# INFORMATION PROVIDED:
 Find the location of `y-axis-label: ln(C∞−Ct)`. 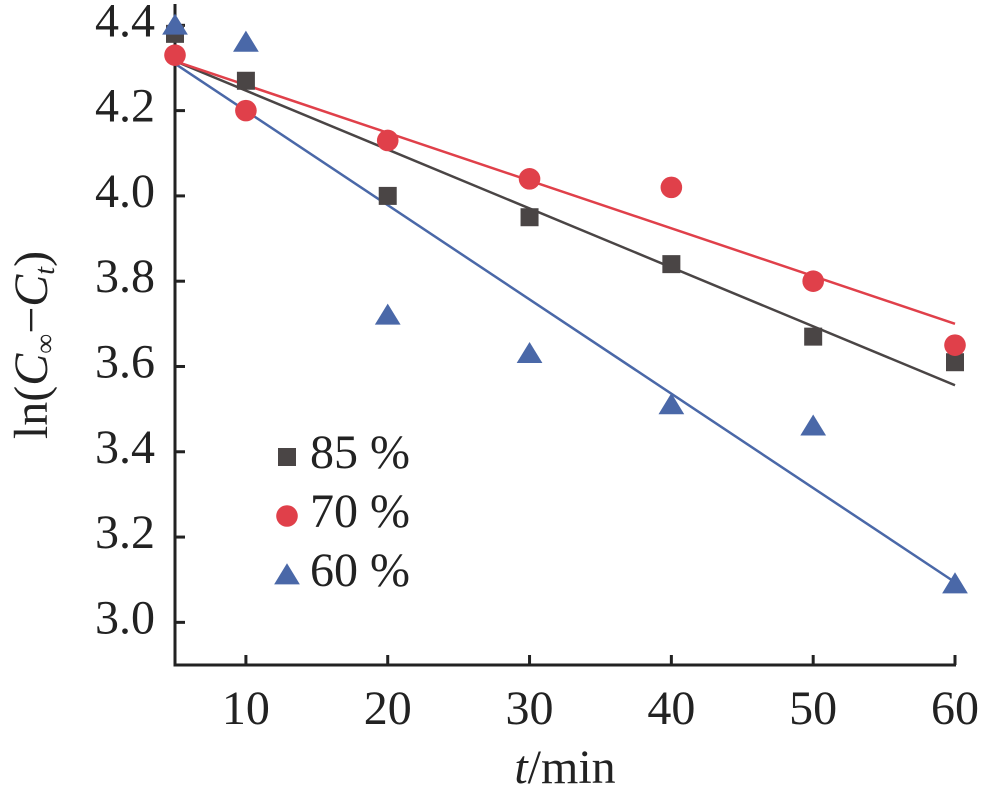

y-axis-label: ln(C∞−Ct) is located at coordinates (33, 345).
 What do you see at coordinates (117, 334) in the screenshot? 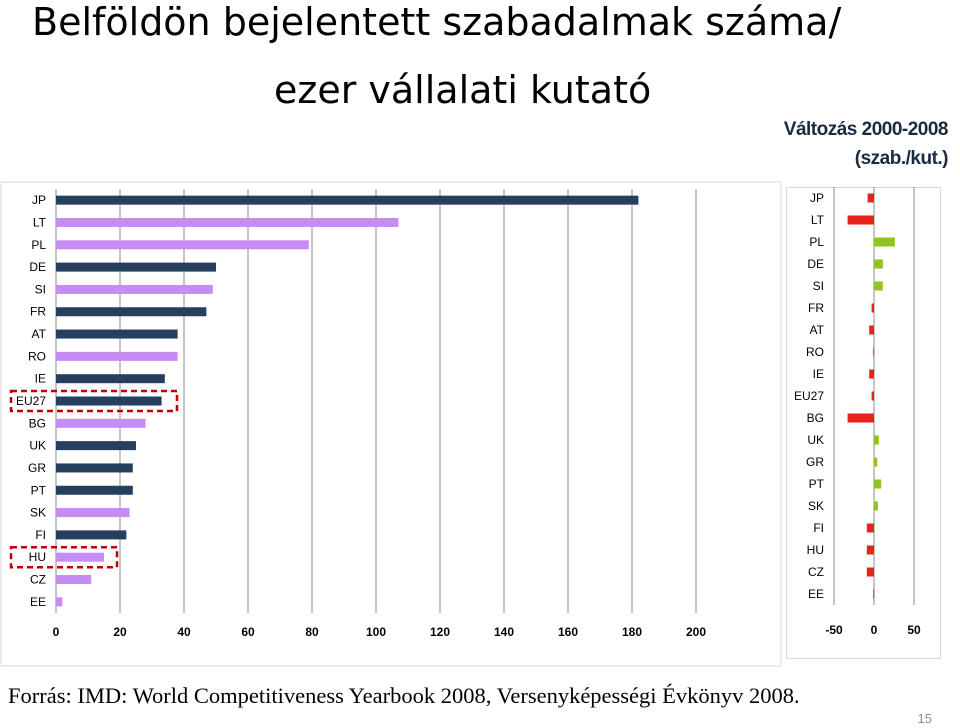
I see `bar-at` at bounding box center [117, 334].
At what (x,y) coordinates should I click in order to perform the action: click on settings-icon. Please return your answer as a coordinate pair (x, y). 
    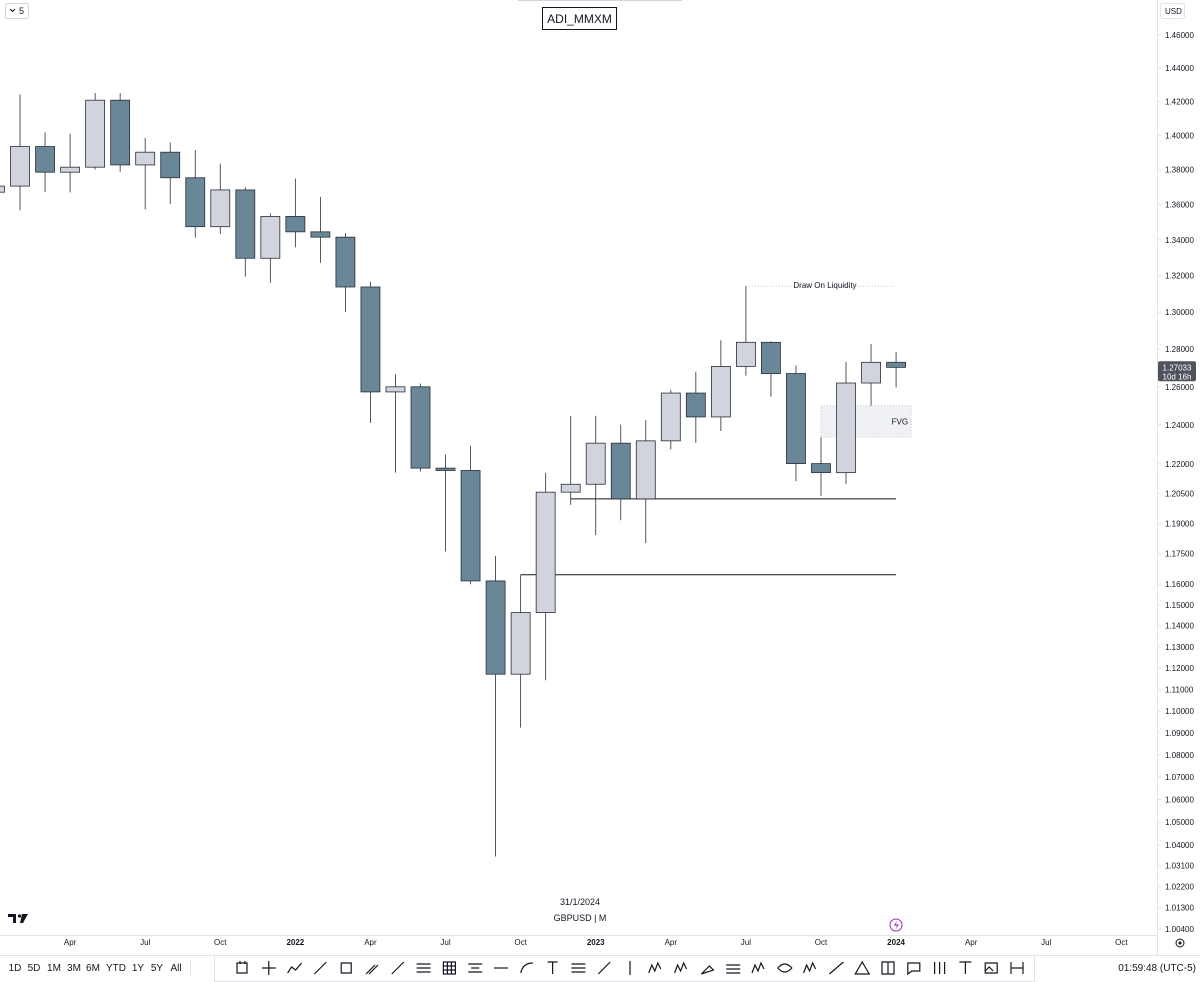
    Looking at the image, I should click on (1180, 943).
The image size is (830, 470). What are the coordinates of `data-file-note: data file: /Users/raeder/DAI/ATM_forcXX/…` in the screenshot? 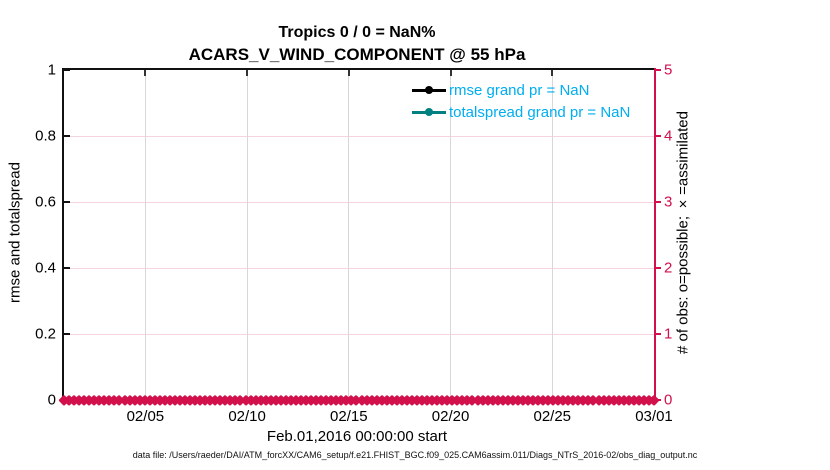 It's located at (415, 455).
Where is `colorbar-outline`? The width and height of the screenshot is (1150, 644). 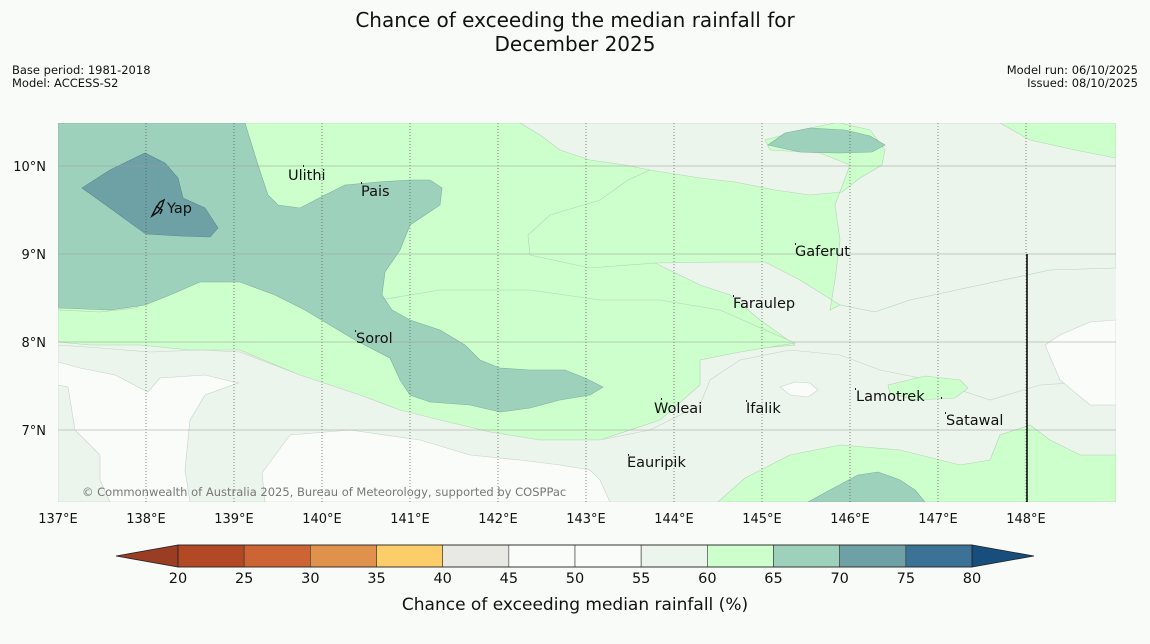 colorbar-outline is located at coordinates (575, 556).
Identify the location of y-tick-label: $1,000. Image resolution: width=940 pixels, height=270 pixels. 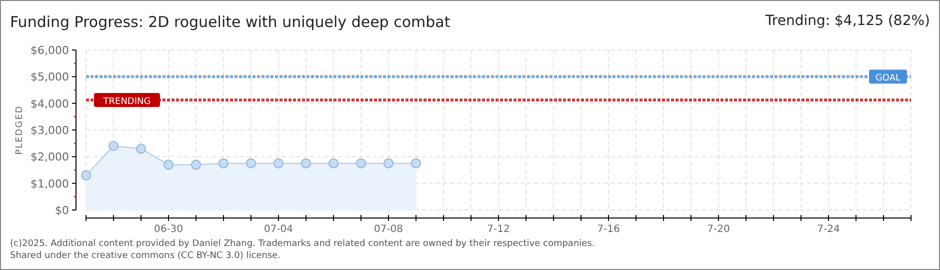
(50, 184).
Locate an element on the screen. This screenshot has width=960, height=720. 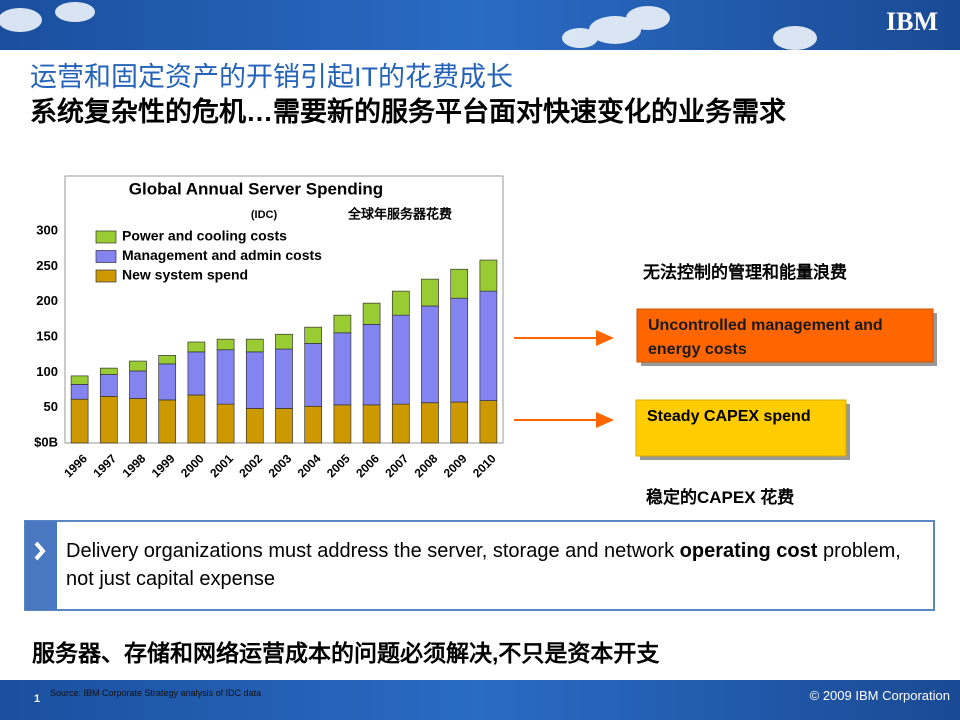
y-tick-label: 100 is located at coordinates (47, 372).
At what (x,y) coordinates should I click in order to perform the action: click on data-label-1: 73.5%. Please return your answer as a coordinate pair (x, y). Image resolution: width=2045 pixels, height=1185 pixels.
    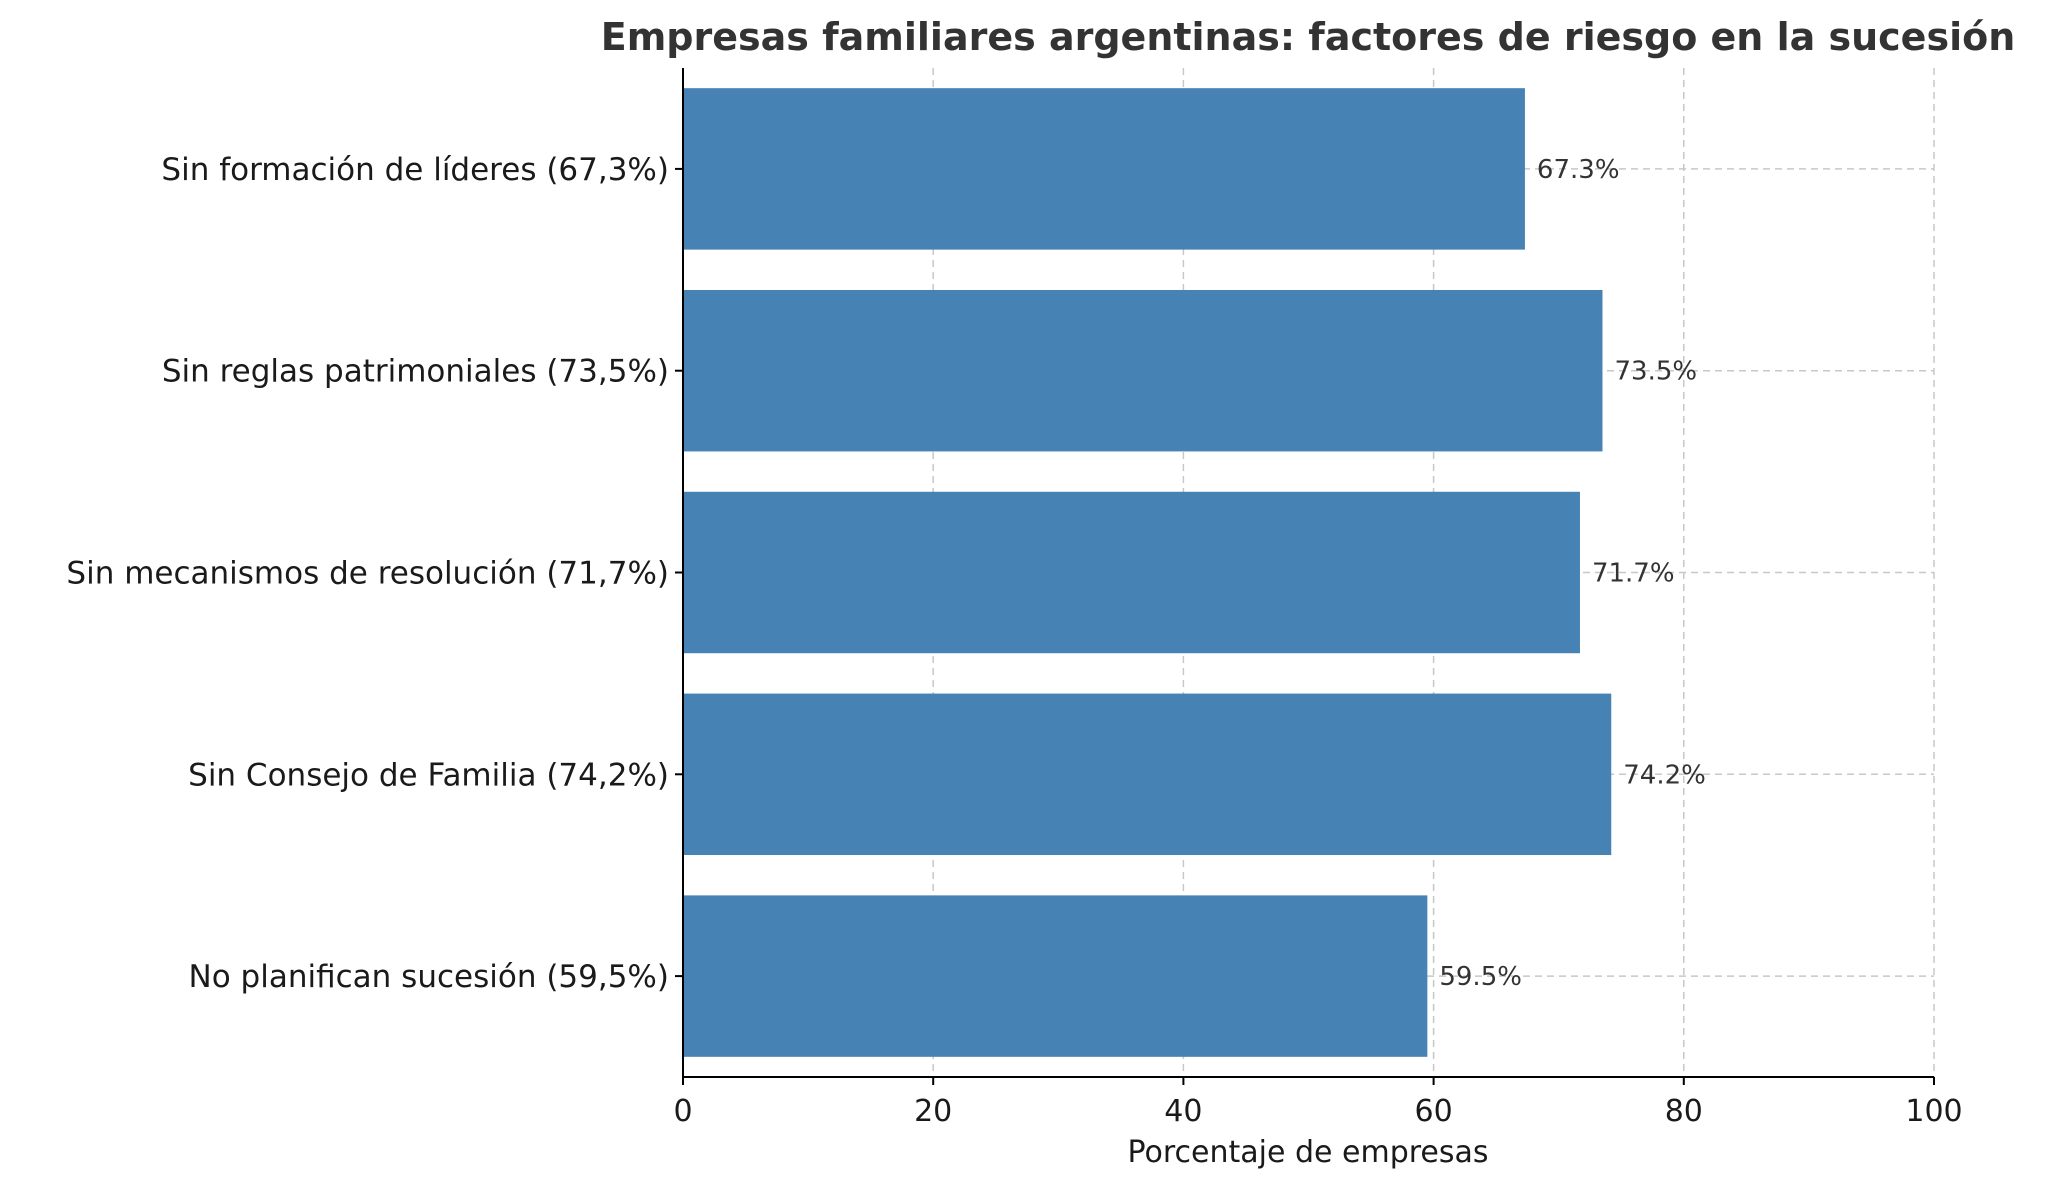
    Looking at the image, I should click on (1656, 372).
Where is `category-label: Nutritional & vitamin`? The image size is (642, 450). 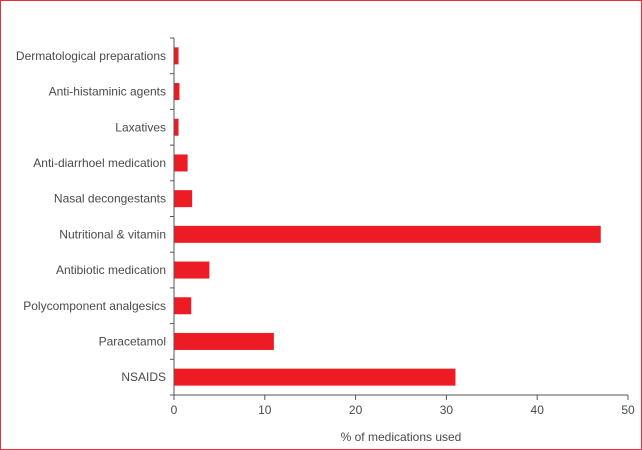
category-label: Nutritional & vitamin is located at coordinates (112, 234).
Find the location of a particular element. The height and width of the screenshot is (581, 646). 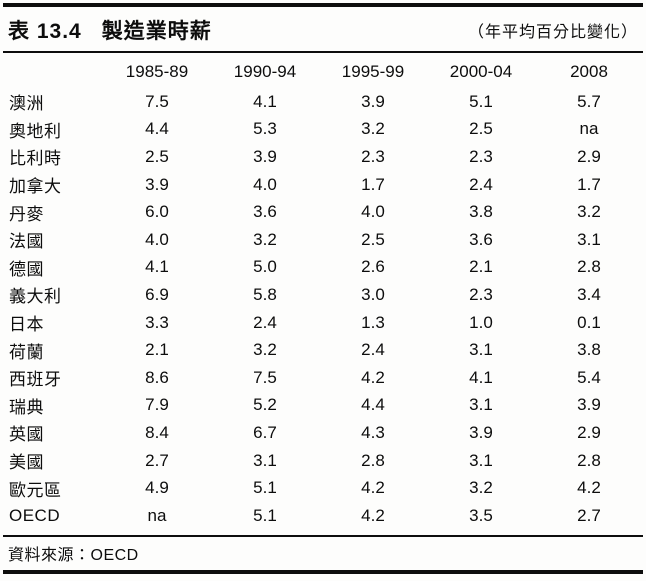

# TASK INSTRUCTIONS:
Repeat the records word for word, beginning at the line that contains "is (642, 450)." and continuing through the end of the records. Leave the pictures out of your answer.

# SOLUTION TO THE PROBLEM:
Where is `category-label: Nutritional & vitamin`? The image size is (642, 450). 
category-label: Nutritional & vitamin is located at coordinates (112, 234).
Find the location of a particular element. The height and width of the screenshot is (581, 646). 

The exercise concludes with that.